**GIVEN PROBLEM**.
Reproduce, word for word, the records from the line holding "947x1093 pixels." through the line holding "click(76, 117)", with both of those lines included.
>>>>>
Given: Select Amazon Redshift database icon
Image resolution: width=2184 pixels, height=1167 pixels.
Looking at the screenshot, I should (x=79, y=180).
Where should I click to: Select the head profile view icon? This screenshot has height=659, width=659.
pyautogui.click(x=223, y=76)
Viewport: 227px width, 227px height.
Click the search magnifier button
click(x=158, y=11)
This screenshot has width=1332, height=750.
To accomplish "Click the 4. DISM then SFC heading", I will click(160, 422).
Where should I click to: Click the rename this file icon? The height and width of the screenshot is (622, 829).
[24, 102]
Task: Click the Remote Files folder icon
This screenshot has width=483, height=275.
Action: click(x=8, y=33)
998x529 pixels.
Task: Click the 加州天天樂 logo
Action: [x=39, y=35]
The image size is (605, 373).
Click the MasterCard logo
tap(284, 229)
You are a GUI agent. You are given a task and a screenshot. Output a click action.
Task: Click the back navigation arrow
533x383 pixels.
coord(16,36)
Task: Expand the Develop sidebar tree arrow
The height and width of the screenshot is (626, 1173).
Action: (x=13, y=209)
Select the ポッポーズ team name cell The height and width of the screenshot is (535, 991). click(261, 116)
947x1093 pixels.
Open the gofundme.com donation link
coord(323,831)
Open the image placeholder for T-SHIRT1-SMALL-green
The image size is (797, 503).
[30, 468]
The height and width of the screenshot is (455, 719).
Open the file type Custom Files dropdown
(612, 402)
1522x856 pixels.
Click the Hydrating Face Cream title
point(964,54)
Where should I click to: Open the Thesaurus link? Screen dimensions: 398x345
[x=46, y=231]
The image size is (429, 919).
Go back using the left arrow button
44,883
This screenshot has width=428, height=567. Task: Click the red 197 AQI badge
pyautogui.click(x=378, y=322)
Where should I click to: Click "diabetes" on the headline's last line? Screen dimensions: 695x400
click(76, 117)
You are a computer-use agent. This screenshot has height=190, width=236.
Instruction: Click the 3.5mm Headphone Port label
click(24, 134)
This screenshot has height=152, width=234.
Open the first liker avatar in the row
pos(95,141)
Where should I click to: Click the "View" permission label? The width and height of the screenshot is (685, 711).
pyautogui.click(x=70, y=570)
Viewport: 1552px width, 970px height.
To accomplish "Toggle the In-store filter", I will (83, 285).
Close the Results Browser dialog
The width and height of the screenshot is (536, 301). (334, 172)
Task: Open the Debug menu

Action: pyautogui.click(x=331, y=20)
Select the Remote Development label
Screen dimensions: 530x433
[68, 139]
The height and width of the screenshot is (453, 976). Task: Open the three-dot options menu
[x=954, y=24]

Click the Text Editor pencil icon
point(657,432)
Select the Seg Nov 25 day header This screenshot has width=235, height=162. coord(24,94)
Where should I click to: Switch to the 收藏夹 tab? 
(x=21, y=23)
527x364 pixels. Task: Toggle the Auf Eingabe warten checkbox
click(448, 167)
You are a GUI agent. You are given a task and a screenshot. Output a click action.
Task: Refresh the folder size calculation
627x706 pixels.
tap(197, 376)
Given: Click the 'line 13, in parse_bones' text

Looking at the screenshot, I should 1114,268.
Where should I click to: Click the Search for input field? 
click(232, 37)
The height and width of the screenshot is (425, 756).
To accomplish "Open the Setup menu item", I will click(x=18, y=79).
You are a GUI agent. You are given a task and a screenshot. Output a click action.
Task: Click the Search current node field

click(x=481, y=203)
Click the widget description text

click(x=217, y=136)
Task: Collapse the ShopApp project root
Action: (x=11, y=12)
<<<<<
**EXERCISE SOLUTION**.
947x1093 pixels.
Open the gofundme.com donation link
coord(323,831)
Open the image placeholder for T-SHIRT1-SMALL-green
The image size is (797, 503).
[30, 468]
The height and width of the screenshot is (455, 719).
Open the file type Custom Files dropdown
(612, 402)
1522x856 pixels.
Click the Hydrating Face Cream title
point(964,54)
Where should I click to: Open the Thesaurus link? Screen dimensions: 398x345
[x=46, y=231]
The image size is (429, 919).
Go back using the left arrow button
44,883
This screenshot has width=428, height=567. Task: Click the red 197 AQI badge
pyautogui.click(x=378, y=322)
Where should I click to: Click "diabetes" on the headline's last line? Screen dimensions: 695x400
click(76, 117)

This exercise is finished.